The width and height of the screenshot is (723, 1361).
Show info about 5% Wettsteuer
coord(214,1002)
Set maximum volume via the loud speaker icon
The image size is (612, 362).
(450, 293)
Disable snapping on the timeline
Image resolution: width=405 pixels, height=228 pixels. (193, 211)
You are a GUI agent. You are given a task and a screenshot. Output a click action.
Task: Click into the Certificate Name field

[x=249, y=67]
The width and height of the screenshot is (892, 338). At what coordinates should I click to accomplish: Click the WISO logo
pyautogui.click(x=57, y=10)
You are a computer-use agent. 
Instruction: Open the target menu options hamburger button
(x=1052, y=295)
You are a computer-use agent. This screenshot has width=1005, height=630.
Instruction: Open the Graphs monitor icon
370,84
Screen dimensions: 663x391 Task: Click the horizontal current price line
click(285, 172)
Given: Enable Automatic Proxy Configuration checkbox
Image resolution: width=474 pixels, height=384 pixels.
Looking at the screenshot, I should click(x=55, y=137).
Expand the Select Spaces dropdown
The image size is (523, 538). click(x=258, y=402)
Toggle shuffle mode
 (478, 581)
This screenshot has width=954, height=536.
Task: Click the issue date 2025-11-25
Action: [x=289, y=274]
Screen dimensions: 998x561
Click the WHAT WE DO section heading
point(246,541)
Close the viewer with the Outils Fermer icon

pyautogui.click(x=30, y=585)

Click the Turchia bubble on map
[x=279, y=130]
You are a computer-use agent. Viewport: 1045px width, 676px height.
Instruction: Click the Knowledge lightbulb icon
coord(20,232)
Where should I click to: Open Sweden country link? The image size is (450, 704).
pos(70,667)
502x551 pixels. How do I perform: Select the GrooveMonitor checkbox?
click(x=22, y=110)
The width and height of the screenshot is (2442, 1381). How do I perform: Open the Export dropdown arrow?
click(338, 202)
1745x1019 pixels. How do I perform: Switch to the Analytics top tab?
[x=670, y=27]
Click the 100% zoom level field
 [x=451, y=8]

———

§ **To do**
Please show every line of the entries above that contains the word "computer".

§ **Exercise result**
You are a computer-use agent. 
You are a computer-use agent. This screenshot has width=1005, height=630.
You are a computer-use agent. Viewport: 1045px width, 676px height.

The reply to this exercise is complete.